If you have publicly available documentation for your product, open source it!

Even if all of your other software is proprietary, your documentation is a great candidate to be open sourced. For several reasons:

1. Everything is already public

Most docs today are some flavour of Markdown that is compiled with a static site generator to a static website. Unless you wrote a custom static site generator, there is nothing novel about your docs site. The content is public, and the site generator is probably FOSS anyway, so the git repository can be public, too.

2. Docs are easy to contribute to

Fixing a software bug requires writing code. Contributors need to set up a build environment, which is often time-consuming. Personally, I mostly contribute bug fixes to Android projects, because I already have the Android toolchain installed on my laptop. For other software (iOS, desktop, NodeJS, Ruby, etc.) I only open issues.

By contrast, fixing a typo in the docs requires editing a Markdown file. All I need is GitHub/GitLab. I can do everything via the web GUI: fork your repo, create a branch, edit the file, create a pull request. I can even preview the rendered Markdown directly in GitHub/GitLab.

This makes documentation a natural candidate for getting started in open source. For new contributors, but also for your company (if it is new to doing open source).

3. The git-based workflow is more time-efficient (for you and me)

Documentation fixes are often small, from a simple typo to a few lines of text.

For me, it takes roughly the same amount of time to “fork, edit, make PR” as it takes me to “write e-mail to support, explain to them where in the text the issue is, what the correct text should be, and convince them that ’no, I don’t actually have a question, I just want to report an issue’.” Both approaches take the same amount of time, but git is much less stressful for me. It is more precise, less verbose, and less back-and-forth.

For your team, git saves A LOT of time. Reviewing my PR with a few lines of English text in Markdown is trivial. Review, press merge, your CI deploys. 5 minutes of effort. On the other hand, consider this: having your support staff answer my e-mail, forwarding the information to your technical writing team, creating a ticket, having them do the work of making the edits, committing them, creating a PR, moving the ticket to done. That is a lot more work. Work that you can outsource to me save by simply open sourcing your docs.

When not to open source docs

There are some situations where you may not want to open source your docs, at least not directly:

a. Keeping unpublished drafts private

This blog is currently not open source. This is because I often write posts to get them out of my brain, but later decide not to publish them. I like keeping them around and tracked in git for my own reference, but I don’t want the world to read my half-finished thoughts.

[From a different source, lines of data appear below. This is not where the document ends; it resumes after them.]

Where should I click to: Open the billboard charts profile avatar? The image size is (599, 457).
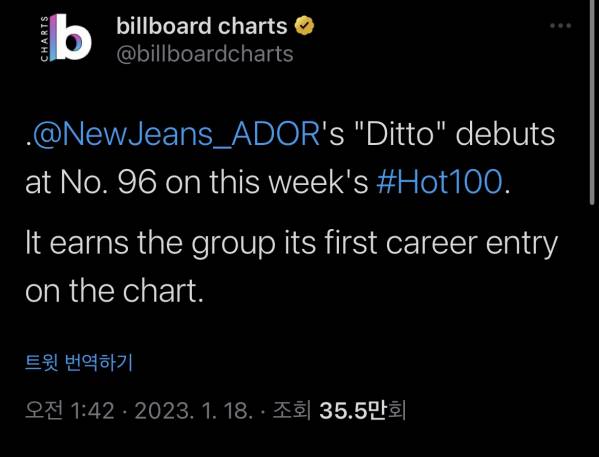pos(66,37)
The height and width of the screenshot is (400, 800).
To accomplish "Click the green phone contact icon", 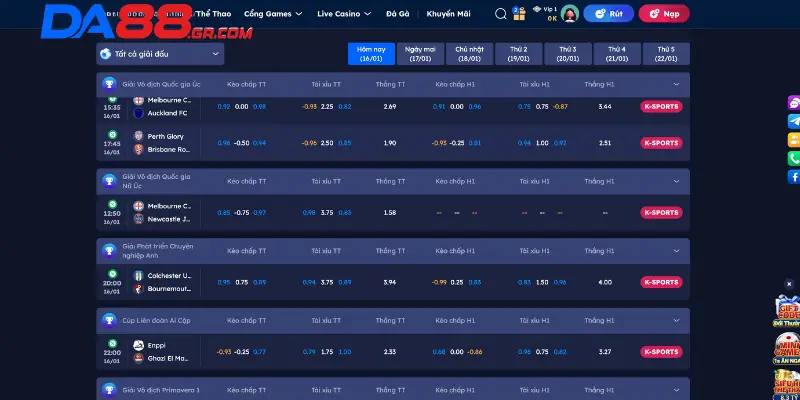I will (794, 158).
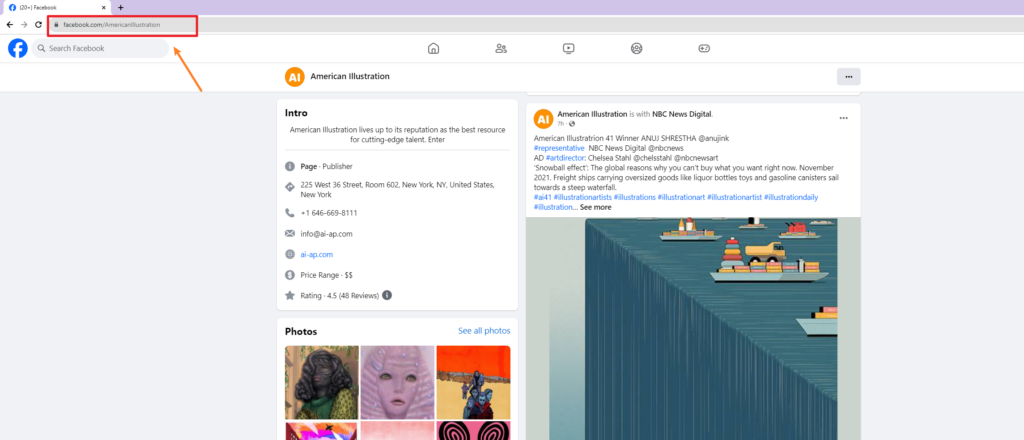Click the browser back arrow
The image size is (1024, 440).
[x=10, y=24]
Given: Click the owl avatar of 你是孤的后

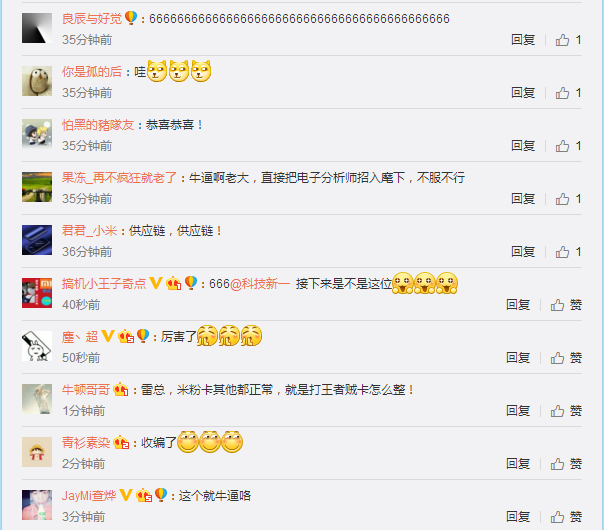Looking at the screenshot, I should [x=37, y=81].
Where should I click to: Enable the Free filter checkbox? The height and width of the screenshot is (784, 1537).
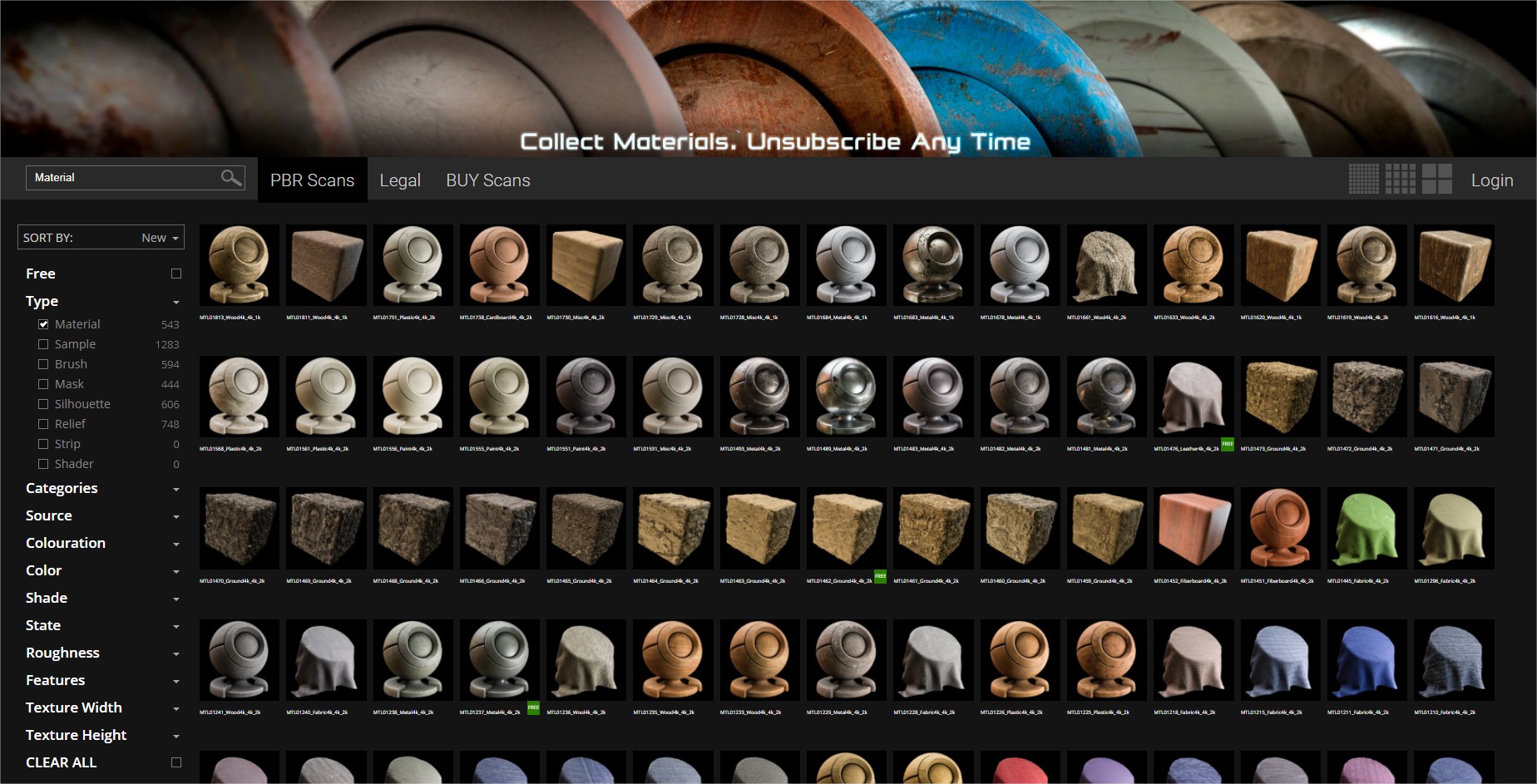176,274
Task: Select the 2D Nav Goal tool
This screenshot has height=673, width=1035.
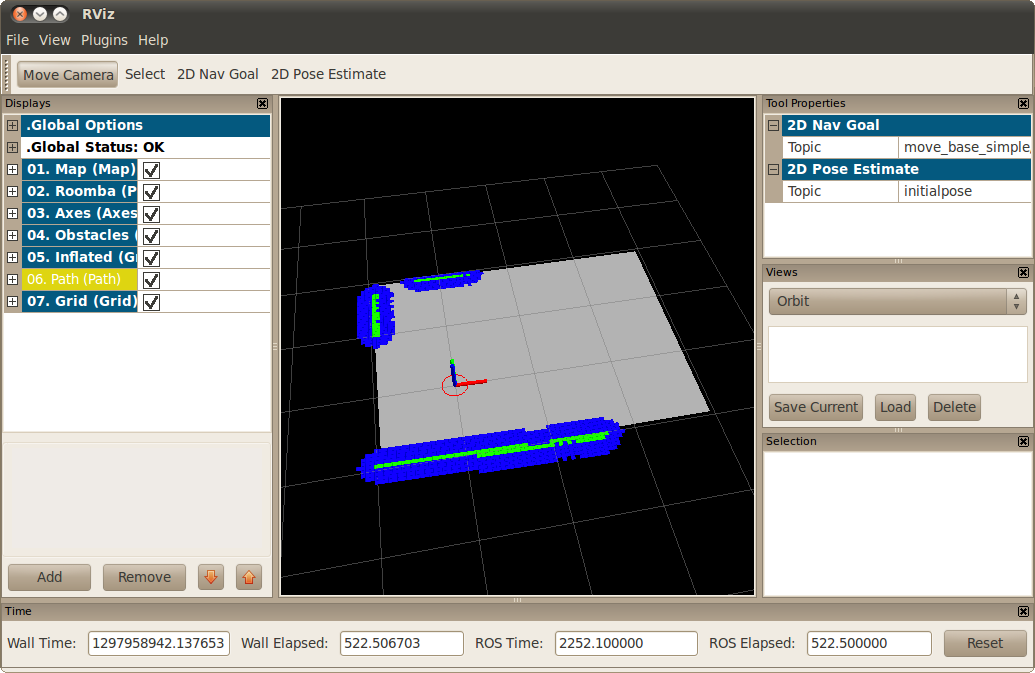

In technical writing, too, you can encounter the need to keep documentation private: e.g., while preparing documentation for an upcoming, not-yet-announced feature.

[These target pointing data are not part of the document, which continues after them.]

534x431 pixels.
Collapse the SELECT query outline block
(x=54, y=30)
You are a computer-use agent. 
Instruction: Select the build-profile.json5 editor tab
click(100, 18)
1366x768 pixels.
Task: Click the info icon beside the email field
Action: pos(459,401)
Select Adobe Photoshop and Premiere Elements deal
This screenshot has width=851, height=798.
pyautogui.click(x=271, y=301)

And in software development this also happens: e.g., the fixing of embargoed security issues often happens on a private fork.

Your choice depends on how often you find yourself in such situations: are they one-off or regular? Therefore, do you keep all docs closed, or do you set up a private repo when the need arises?

Conclusion

Note that open source != FOSS. You can publish your docs under whatever license you like, and optionally have contributors sign a CLA.

Additionally, you can keep your existing processes of getting feedback from non-git-savy customers via your support portal and your feedback forms, and manually feed that back into your docs. Handling PRs just complements these methods.

As a developer/sysadmin/engineer/etc, I use publicly available docs every day. Whenever I stumble over an issue, I like to see it fixed, so that the next person doesn’t have to suffer the same confusion. I have made PRs with doc fixes to projects as big as GitLab and Google’s Flutter, but also smaller to ones like OPNsense. This would not have been as smooth and pleasant for both me and their product/dev teams had the docs not been open source.

So please make it easy for drive-by contributors to fix your docs – open source them!